Across the country, lawless destruction and violence was becoming common. Americans had been targeted for violence, often for petty offenses (real or imagined), and sometimes for the color of their skin. But eventually lawless violence came to all, white and black, men and women, young and old.

Lincoln explained that if this general state of lawlessness is allowed to go on, where perpetrators who violate the law go unpunished and are generally unrestrained by the rightful authorities, it will create a chilling effect for law-abiding citizens who will lose faith in their government to protect them.

Lincoln said of where this all ends:

Good men, men who love tranquility, who desire to abide by the laws, and enjoy their benefits, who would gladly spill their blood in the defense of their country; seeing their property destroyed; their families insulted, and their lives endangered; their persons injured; and seeing nothing in prospect that forebodes a change for the better; become tired of, and disgusted with, a government that offers them no protection; and are not much averse to a change in which they imagine they have nothing to lose.
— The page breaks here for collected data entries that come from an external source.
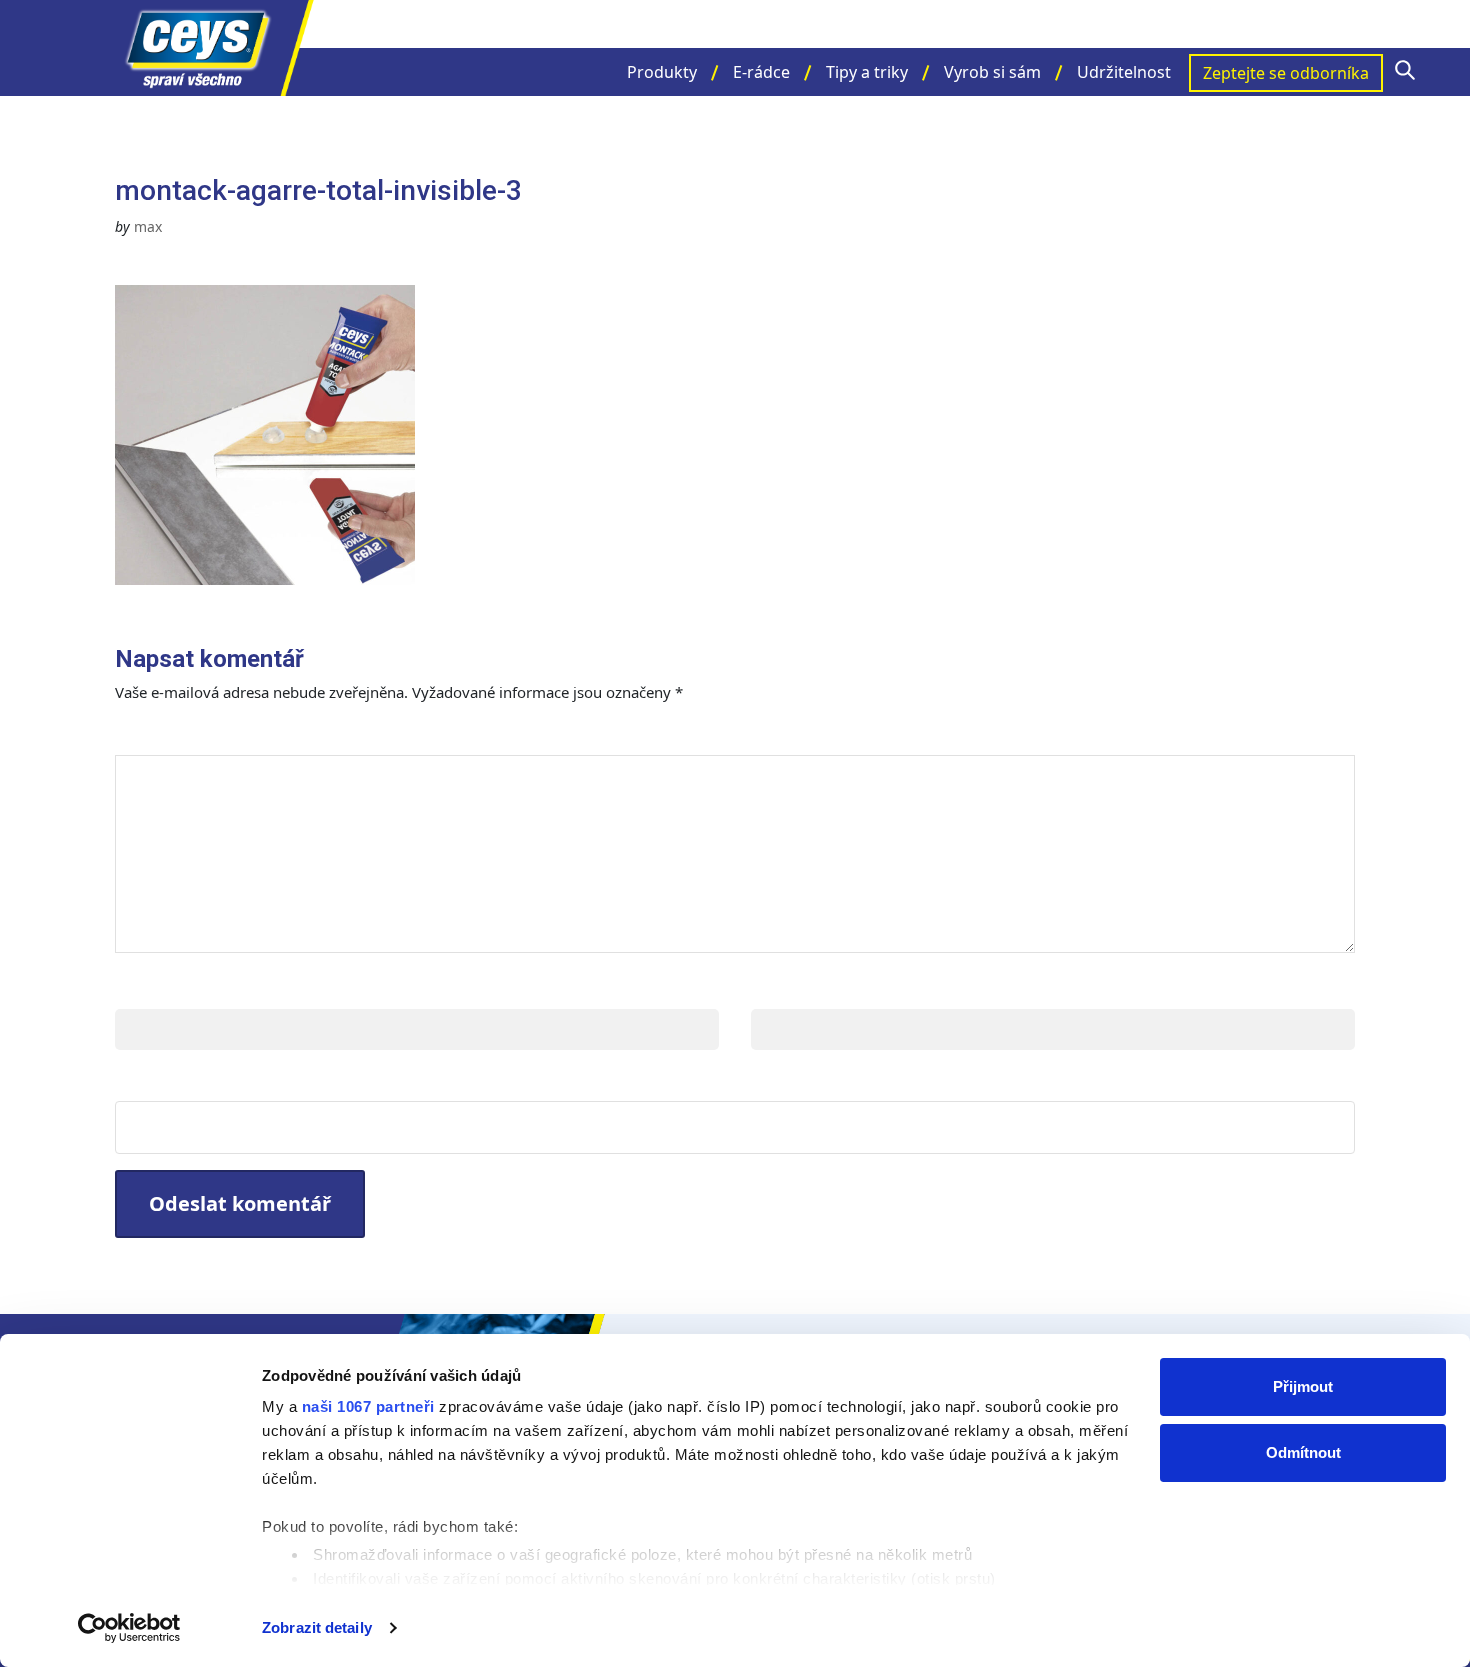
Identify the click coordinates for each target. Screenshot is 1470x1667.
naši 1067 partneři (368, 1406)
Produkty (662, 72)
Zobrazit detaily (317, 1627)
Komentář (173, 734)
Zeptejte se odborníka (1286, 73)
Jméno (147, 988)
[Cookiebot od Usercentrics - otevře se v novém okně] (129, 1628)
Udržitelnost (1124, 72)
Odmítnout (1303, 1452)
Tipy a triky (867, 72)
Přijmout (1303, 1386)
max (148, 226)
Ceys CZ (215, 48)
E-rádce (761, 72)
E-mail (781, 988)
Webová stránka (195, 1080)
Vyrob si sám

Thus, then, by the operation of this mobocractic spirit, which all must admit, is now abroad in the land, the strongest bulwark of any Government, and particularly of those constituted like ours, may effectually be broken down and destroyed.

It is imperative for Americans, and especially our leaders, to heed these words of Lincoln and put a stop to the anarchy that threatens to submerge our constitutional system.